That was not her only obstacle. In her last race in L.A., while going for a fifth medal, she suffered a bronchial spasm and finished fourth. An Olympic doctor took her aside, and tests discovered that she had exercise-induced asthma. For years, she had known that "something was going on with my lungs," and sometimes after races, she would be so out of breath that she passed out. Finally getting medication "was like putting on glasses," she says, "like seeing for the first time." With the right drugs, she was able to do all kinds of sports—including running, which had always been difficult because she would be stopped by fits of coughing. Hogshead soon became a spokesperson for the American Lung Association, traveling and giving hundreds of lectures around the country on managing the condition. In 1991, she wrote a book, Asthma and Exercise, that is still in paperback.

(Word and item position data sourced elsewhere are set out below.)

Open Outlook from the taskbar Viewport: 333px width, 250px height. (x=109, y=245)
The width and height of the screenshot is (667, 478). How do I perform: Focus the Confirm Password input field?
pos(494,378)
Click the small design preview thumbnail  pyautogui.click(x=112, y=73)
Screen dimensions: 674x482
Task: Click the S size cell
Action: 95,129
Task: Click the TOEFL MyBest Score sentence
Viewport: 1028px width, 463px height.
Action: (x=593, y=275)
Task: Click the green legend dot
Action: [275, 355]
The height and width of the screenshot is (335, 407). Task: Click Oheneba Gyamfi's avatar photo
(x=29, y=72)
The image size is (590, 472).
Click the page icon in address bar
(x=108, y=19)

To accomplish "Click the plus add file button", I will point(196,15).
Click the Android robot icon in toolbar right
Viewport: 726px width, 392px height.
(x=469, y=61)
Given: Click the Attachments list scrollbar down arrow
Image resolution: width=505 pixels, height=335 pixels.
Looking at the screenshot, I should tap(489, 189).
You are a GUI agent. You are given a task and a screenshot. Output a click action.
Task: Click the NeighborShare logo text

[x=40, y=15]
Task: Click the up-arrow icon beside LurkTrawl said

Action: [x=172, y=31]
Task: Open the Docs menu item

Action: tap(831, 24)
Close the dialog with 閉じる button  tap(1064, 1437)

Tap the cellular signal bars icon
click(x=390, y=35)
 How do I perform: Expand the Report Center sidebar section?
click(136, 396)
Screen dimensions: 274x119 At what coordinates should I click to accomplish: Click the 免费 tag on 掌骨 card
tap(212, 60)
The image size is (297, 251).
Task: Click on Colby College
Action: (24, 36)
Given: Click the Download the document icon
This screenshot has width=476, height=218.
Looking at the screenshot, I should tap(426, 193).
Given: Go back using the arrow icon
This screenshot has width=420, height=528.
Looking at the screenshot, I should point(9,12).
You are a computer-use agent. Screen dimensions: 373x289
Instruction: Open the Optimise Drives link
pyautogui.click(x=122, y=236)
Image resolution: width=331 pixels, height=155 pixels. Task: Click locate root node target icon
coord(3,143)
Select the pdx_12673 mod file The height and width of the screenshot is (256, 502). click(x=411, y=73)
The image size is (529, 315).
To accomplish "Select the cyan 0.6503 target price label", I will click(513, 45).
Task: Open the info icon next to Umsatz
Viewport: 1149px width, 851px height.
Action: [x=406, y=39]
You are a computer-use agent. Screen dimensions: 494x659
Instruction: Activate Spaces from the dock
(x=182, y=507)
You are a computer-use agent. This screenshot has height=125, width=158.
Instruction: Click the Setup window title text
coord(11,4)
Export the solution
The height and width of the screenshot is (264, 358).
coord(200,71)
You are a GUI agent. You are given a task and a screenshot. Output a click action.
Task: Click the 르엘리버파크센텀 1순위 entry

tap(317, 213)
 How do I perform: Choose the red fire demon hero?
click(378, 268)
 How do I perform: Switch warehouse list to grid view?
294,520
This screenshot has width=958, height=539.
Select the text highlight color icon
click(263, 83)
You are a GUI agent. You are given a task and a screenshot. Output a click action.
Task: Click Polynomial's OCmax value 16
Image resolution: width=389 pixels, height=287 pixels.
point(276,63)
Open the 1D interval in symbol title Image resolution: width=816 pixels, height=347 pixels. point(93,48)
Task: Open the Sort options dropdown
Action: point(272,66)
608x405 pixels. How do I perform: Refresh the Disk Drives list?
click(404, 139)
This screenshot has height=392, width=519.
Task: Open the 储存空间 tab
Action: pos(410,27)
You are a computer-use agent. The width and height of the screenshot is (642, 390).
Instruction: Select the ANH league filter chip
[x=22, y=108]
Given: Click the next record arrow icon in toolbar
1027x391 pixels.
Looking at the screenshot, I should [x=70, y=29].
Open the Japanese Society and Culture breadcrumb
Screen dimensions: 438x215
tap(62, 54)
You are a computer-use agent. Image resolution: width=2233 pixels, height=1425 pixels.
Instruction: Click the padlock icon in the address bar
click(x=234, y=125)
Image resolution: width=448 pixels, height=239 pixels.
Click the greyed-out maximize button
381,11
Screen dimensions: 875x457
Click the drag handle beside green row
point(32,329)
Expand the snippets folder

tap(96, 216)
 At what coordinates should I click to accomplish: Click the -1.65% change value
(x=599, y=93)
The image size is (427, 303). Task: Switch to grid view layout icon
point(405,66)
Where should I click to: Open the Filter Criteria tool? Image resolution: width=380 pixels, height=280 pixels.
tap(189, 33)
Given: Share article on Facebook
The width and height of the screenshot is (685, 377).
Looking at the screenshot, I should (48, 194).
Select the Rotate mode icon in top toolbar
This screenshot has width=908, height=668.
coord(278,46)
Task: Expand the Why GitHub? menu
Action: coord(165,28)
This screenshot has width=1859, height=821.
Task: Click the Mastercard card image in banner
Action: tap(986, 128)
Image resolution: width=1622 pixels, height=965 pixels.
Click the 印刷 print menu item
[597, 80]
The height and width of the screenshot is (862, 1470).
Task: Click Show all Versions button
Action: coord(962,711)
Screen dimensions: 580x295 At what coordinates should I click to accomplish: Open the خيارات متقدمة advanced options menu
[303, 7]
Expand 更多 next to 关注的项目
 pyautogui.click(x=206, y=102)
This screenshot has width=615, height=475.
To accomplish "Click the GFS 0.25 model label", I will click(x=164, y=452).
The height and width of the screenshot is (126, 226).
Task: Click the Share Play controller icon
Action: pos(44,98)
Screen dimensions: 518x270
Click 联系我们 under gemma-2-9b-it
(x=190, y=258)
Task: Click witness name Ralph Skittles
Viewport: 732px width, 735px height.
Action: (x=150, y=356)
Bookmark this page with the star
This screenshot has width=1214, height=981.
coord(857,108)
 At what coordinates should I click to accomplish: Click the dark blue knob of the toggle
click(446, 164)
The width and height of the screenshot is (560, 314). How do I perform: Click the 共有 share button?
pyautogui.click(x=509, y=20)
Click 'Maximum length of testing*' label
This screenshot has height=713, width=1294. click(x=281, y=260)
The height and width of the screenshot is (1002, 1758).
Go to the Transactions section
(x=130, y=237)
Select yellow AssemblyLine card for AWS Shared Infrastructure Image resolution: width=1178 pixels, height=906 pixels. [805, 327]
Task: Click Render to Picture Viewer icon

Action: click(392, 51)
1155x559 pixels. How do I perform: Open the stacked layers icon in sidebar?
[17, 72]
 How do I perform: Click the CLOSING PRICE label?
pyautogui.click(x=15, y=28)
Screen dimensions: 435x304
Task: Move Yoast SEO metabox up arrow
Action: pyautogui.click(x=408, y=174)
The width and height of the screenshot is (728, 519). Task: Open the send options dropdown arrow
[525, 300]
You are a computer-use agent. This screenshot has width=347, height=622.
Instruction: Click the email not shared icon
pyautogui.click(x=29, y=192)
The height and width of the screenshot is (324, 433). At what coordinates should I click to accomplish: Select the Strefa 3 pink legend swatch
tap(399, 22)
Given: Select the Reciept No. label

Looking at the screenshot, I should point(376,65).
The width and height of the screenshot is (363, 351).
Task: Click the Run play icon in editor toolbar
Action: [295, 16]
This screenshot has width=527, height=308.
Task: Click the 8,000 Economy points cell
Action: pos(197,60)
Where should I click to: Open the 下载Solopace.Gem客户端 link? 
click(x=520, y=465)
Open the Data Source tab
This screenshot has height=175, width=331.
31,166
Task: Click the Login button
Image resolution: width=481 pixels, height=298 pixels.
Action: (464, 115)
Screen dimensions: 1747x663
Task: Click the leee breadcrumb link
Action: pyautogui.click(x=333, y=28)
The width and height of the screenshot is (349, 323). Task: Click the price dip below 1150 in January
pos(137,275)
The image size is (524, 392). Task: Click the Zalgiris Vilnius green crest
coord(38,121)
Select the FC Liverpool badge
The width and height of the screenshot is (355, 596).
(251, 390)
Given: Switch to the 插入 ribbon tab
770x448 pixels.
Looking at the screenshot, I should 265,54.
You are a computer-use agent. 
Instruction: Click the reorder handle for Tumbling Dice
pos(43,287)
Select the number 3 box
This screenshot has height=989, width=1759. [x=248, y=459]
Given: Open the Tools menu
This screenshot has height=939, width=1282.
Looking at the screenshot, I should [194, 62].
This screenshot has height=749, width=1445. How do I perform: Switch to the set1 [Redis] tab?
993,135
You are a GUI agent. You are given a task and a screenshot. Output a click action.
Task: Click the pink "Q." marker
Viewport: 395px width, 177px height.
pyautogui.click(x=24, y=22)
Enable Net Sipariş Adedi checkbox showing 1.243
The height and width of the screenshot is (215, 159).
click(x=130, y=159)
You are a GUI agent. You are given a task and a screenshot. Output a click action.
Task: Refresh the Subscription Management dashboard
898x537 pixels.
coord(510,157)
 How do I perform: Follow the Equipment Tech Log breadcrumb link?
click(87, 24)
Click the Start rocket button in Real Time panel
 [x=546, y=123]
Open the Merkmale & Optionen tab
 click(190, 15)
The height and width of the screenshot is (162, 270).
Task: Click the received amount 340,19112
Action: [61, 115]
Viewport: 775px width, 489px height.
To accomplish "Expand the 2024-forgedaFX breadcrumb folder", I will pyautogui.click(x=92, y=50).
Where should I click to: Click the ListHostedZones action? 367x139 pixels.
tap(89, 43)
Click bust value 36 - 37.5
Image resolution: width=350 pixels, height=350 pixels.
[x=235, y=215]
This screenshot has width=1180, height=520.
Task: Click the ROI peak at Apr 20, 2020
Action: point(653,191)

She'll do promotion work with Olympic corporate sponsors in Atlanta, where she'll be with the man in her life, Jeff Bliss, 43, head of Olympic marketing for Sara Lee. Then Hogshead, 34, heads back for her last year at Georgetown University law school. Though she finds her asthma symptoms come back with the stress of final exams, that doesn't stop her. As to marriage, she's keeping her counsel—and concentrating on her career and tentative plans to practice law back in her hometown of Jacksonville, Fla. "I want to work in one community...and get a feeling of belonging," she says. "I'm tired of living out of a suitcase."
Nancy Hogshead had her sternest test before she ever got to the Olympics. As a 19-year-old Duke sophomore in 1981, she was assaulted and raped in the woods on campus. Her emotional pain was so intense, she later recalled, that she almost gave up all hope of competing. But a psychologist suggested she turn her anger into an advantage—as a spur to swim faster. "I used the rape for a whole year," she says. "I was so mad at that guy!" Winning three gold medals and a silver in Los Angeles in 1984 was a double triumph. "First of all, I didn't think I was going to live after the rape," she says. But to survive and win at the Olympics "gave me my self back again."